■ **Work required**
Copy out all of the items below, swapping "computer-use agent" for "desktop agent" wherever it occurs and leaving everything else unchanged.

■ **Exercise input**
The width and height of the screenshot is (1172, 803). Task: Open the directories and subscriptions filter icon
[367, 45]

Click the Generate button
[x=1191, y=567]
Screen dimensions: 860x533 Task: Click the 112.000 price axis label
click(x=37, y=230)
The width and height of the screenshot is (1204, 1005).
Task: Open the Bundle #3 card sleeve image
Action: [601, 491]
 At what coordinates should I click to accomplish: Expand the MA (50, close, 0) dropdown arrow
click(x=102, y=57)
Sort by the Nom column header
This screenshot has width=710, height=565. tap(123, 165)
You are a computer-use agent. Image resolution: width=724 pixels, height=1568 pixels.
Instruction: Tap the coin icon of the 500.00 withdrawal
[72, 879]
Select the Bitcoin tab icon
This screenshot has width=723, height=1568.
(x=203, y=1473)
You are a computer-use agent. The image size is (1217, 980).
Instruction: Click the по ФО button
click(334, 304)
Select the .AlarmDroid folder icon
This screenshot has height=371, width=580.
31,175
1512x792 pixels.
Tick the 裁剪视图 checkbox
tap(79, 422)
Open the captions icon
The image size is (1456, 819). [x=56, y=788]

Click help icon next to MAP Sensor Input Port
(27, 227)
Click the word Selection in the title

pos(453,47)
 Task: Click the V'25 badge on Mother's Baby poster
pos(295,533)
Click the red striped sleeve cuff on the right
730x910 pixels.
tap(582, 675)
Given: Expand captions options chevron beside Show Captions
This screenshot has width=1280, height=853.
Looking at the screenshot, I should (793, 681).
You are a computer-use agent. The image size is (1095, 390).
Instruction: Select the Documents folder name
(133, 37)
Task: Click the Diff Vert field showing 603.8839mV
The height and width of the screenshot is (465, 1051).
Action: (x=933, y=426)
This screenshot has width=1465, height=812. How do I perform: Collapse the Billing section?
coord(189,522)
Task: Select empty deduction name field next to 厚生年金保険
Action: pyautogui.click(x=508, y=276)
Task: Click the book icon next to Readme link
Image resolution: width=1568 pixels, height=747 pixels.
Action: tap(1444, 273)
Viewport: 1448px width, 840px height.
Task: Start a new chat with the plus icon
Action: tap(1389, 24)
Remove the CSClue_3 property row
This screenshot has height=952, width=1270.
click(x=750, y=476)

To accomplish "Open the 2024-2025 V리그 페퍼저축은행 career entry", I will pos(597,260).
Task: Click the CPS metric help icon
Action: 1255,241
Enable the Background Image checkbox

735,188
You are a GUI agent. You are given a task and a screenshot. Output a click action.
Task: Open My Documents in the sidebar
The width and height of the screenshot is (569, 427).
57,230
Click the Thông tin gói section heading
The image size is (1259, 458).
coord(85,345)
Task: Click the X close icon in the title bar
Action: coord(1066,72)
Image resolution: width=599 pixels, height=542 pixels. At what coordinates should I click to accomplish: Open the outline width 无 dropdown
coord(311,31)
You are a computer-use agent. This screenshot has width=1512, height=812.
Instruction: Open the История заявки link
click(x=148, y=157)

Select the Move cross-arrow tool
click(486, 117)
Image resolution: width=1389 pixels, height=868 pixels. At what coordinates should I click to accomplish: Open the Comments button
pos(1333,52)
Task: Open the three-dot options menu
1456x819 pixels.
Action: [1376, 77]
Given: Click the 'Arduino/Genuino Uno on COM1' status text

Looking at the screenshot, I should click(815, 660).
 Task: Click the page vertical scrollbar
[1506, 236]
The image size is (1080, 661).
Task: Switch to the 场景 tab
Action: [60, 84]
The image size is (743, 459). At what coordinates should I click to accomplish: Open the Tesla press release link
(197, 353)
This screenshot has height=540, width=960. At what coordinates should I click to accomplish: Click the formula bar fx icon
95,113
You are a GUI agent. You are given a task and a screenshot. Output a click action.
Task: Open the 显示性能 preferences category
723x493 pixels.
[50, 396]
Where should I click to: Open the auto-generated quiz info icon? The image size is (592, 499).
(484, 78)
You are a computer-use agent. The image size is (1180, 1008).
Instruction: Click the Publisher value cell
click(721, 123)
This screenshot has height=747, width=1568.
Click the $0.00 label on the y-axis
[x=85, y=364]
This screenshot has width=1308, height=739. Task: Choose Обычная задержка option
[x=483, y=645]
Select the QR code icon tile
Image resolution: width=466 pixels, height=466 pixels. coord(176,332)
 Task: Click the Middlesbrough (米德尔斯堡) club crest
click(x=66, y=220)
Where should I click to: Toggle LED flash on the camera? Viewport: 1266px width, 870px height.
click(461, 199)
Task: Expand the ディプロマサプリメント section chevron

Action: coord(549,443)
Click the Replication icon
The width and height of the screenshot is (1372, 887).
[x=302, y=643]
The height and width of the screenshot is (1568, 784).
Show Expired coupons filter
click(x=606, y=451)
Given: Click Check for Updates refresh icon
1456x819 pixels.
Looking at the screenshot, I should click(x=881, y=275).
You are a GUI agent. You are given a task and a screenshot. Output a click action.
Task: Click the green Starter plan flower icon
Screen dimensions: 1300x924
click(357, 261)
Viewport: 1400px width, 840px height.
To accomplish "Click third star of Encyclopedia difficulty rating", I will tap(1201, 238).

■ **Completed task**
The width and height of the screenshot is (1172, 803). Task: Open the directories and subscriptions filter icon
[367, 45]

Click the Generate button
[x=1191, y=567]
Screen dimensions: 860x533 Task: Click the 112.000 price axis label
click(x=37, y=230)
The width and height of the screenshot is (1204, 1005).
Task: Open the Bundle #3 card sleeve image
Action: [601, 491]
 At what coordinates should I click to accomplish: Expand the MA (50, close, 0) dropdown arrow
click(x=102, y=57)
Sort by the Nom column header
This screenshot has width=710, height=565. tap(123, 165)
You are a desktop agent. Image resolution: width=724 pixels, height=1568 pixels.
Instruction: Tap the coin icon of the 500.00 withdrawal
[72, 879]
Select the Bitcoin tab icon
This screenshot has width=723, height=1568.
(x=203, y=1473)
You are a desktop agent. The image size is (1217, 980).
Instruction: Click the по ФО button
click(334, 304)
Select the .AlarmDroid folder icon
This screenshot has height=371, width=580.
31,175
1512x792 pixels.
Tick the 裁剪视图 checkbox
tap(79, 422)
Open the captions icon
The image size is (1456, 819). [x=56, y=788]

Click help icon next to MAP Sensor Input Port
(27, 227)
Click the word Selection in the title

pos(453,47)
 Task: Click the V'25 badge on Mother's Baby poster
pos(295,533)
Click the red striped sleeve cuff on the right
730x910 pixels.
tap(582, 675)
Given: Expand captions options chevron beside Show Captions
This screenshot has width=1280, height=853.
Looking at the screenshot, I should (793, 681).
You are a desktop agent. The image size is (1095, 390).
Instruction: Select the Documents folder name
(133, 37)
Task: Click the Diff Vert field showing 603.8839mV
The height and width of the screenshot is (465, 1051).
Action: (x=933, y=426)
This screenshot has width=1465, height=812. How do I perform: Collapse the Billing section?
coord(189,522)
Task: Select empty deduction name field next to 厚生年金保険
Action: pyautogui.click(x=508, y=276)
Task: Click the book icon next to Readme link
Image resolution: width=1568 pixels, height=747 pixels.
Action: tap(1444, 273)
Viewport: 1448px width, 840px height.
Task: Start a new chat with the plus icon
Action: tap(1389, 24)
Remove the CSClue_3 property row
This screenshot has height=952, width=1270.
click(x=750, y=476)

To accomplish "Open the 2024-2025 V리그 페퍼저축은행 career entry", I will pos(597,260).
Task: Click the CPS metric help icon
Action: 1255,241
Enable the Background Image checkbox

735,188
You are a GUI agent. You are given a task and a screenshot. Output a click action.
Task: Open My Documents in the sidebar
The width and height of the screenshot is (569, 427).
57,230
Click the Thông tin gói section heading
The image size is (1259, 458).
coord(85,345)
Task: Click the X close icon in the title bar
Action: coord(1066,72)
Image resolution: width=599 pixels, height=542 pixels. At what coordinates should I click to accomplish: Open the outline width 无 dropdown
coord(311,31)
You are a desktop agent. This screenshot has width=1512, height=812.
Instruction: Open the История заявки link
click(x=148, y=157)

Select the Move cross-arrow tool
click(486, 117)
Image resolution: width=1389 pixels, height=868 pixels. At what coordinates should I click to accomplish: Open the Comments button
pos(1333,52)
Task: Open the three-dot options menu
1456x819 pixels.
Action: [1376, 77]
Given: Click the 'Arduino/Genuino Uno on COM1' status text

Looking at the screenshot, I should click(815, 660).
 Task: Click the page vertical scrollbar
[1506, 236]
The image size is (1080, 661).
Task: Switch to the 场景 tab
Action: [60, 84]
The image size is (743, 459). At what coordinates should I click to accomplish: Open the Tesla press release link
(197, 353)
This screenshot has height=540, width=960. At what coordinates should I click to accomplish: Click the formula bar fx icon
95,113
You are a GUI agent. You are given a task and a screenshot. Output a click action.
Task: Open the 显示性能 preferences category
723x493 pixels.
[50, 396]
Where should I click to: Open the auto-generated quiz info icon? The image size is (592, 499).
(484, 78)
You are a desktop agent. The image size is (1180, 1008).
Instruction: Click the Publisher value cell
click(721, 123)
This screenshot has height=747, width=1568.
Click the $0.00 label on the y-axis
[x=85, y=364]
This screenshot has width=1308, height=739. Task: Choose Обычная задержка option
[x=483, y=645]
Select the QR code icon tile
Image resolution: width=466 pixels, height=466 pixels. coord(176,332)
 Task: Click the Middlesbrough (米德尔斯堡) club crest
click(x=66, y=220)
Where should I click to: Toggle LED flash on the camera? Viewport: 1266px width, 870px height.
click(461, 199)
Task: Expand the ディプロマサプリメント section chevron

Action: coord(549,443)
Click the Replication icon
The width and height of the screenshot is (1372, 887).
[x=302, y=643]
The height and width of the screenshot is (1568, 784).
Show Expired coupons filter
click(x=606, y=451)
Given: Click Check for Updates refresh icon
1456x819 pixels.
Looking at the screenshot, I should click(x=881, y=275).
You are a GUI agent. You are given a task and a screenshot. Output a click action.
Task: Click the green Starter plan flower icon
Screen dimensions: 1300x924
click(357, 261)
Viewport: 1400px width, 840px height.
To accomplish "Click third star of Encyclopedia difficulty rating", I will tap(1201, 238).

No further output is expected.